2013-02-19

never back down 2: the beatdown

http://www.imdb.com/title/tt1754264/

where do i even begin.  i dunno.  it seems like there is no beginning, nor any end.  all i can say for sure is that there were way too many tattoos and way too little blood.

i watched this movie because i thought, hey, michael jai white.  he is awesome.  there will have to be at least a few good moments, right?  and sure, he beat the hell out of like twenty racist police officers with his hands cuffed, but that was pretty much it.  the sexy time scenes (in a fighting movie???) were also pretty terrible and, disconcertingly, shot in the same style as the fighting scenes.  there must have been an analogy or something that i missed, probably because i do not know any analogies about having sex with random strippers in a back room of a strip club.

oh, the fighting was fine, by the way.  pretty fluid, and probably decently choreographed.  good enough to fool me, anyway.  unfortunately, it was all empty, and they were spouting most of the same platitudes as any other fighting movie.  eg, control your anger so you can more effectively beat the hell out of people.

never back down 2 gets one beatdown.  michael jai white is still awesome.

2013-02-18

lockout

http://www.imdb.com/title/tt1592525/

look, here is the thing.  if you are going to build a super futuristic prison, why would you include any kind of stasis technology?  what would have to be wrong with your brain in order for that to be a thing?  you would have to be a capitalist or something.

perhaps you are thinking of demolition man right now and thinking to yourself that it is clearly a data point that contradicts me, but you are wrong.  see, demolition man had a *rehabilitating* stasis--the criminals who came out of it were all peaceful and stuff.  theoretically.  lockout's stasis was sort of the opposite, it amplified the violent tendencies in a bold move to *increase* recidivism, and thereby increase demand for the super-prison's services.  this is what happens when you let major corporations run prisons as for-profit enterprises.  they develop stasis technology and feed it to the prisoners.

i like to think that prisons count as systems that should have a degree of high reliability to them.  when you are developing a reliable system, you basically go through the system piece by piece and ask yourself: "what if this piece fails?"  the prison featured in lockout seems to have had some of that planning built into it, but it really bothers me that they do not seem to have planned for the case where the thing that goes wrong is that a prisoner gets loose in the interrogation room.  typically, an obvious failure scenario like that one should not lead to the prisoner single-handedly taking over the prison and releasing all of the other prisoners.  who are, technically, no longer prisoners at that point.

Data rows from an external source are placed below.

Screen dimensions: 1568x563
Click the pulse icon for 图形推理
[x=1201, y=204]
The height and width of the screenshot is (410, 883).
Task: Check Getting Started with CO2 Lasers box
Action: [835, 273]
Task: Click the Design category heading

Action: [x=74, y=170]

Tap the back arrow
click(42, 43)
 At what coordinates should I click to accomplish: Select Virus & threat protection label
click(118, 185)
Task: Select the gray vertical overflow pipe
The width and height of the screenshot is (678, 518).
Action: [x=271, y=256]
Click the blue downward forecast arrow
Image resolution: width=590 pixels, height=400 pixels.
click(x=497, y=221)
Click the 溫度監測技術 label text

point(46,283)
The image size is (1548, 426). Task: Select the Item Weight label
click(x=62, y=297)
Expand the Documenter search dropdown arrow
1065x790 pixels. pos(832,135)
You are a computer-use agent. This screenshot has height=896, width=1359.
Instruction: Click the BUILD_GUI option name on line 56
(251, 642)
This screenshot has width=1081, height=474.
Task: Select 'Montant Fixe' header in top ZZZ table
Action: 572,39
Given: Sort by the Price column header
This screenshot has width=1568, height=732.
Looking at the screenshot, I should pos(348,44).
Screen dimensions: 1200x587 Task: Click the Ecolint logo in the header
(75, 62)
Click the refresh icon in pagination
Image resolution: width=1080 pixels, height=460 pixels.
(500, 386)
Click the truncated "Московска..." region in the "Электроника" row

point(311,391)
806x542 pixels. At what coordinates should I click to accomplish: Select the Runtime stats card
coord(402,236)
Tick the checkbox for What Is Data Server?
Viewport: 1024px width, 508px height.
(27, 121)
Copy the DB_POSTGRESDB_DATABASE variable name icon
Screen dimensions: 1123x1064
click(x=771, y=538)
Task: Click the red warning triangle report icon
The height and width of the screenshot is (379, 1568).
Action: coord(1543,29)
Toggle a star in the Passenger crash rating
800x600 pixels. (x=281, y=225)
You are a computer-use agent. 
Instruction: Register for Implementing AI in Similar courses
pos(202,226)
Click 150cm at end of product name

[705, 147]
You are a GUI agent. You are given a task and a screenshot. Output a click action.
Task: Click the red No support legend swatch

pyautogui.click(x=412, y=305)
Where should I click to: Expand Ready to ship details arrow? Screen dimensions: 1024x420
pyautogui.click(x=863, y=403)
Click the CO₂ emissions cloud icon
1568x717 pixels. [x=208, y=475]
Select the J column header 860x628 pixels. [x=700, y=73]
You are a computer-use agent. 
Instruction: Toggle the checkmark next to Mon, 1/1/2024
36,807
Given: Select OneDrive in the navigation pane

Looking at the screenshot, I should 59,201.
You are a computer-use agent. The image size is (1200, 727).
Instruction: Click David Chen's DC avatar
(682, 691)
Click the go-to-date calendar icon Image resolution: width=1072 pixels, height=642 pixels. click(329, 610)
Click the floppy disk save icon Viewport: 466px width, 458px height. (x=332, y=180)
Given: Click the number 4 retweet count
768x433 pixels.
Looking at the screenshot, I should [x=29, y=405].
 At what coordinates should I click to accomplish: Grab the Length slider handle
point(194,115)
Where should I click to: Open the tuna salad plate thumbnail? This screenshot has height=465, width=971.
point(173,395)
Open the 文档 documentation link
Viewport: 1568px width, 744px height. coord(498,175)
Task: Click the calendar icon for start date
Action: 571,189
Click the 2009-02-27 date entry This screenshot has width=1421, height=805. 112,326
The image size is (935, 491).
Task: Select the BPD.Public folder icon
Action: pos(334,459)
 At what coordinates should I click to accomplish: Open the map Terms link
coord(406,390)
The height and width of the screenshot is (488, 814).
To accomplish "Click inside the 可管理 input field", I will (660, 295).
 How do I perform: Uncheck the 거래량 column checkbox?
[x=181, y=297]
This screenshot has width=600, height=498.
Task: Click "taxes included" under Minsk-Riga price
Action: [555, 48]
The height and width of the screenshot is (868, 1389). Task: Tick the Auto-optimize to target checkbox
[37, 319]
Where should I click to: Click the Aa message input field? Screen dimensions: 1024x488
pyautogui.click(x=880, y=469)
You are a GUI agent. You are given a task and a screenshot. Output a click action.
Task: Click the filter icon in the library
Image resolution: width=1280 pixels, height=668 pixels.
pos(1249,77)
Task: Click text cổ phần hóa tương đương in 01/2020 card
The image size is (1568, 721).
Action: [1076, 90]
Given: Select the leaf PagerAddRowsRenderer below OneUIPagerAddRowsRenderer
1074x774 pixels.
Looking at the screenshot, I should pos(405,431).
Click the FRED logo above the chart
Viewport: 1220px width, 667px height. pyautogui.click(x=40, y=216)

lockout gets one frozen cupcake.

fight night

http://www.imdb.com/title/tt0756707

the only thing that impressed me about fight night was the number of extras they appear to have used.  i know they were not computer generated people because the entire effects budget had to have been used up on slow-mo punches.  all ten dollars of it.

anyway, fight night gets one night of fighting.  everything about it was horrible.

2013-02-05

bunraku

http://www.imdb.com/title/tt1181795

bunraku is told with the same comic book styling as sin city, and it looks, sounds, and plays great.  the choreography was well-done and totally appropriate to the flavour of the movie.  very watchable, thoroughly enjoyable.  if i were going to complain about something, it would be the length.  it seems to me that they did not really need to have quite so many killers, though i grant that they did a fine job of giving them all their own styles.

bunraku gets four bunrakus.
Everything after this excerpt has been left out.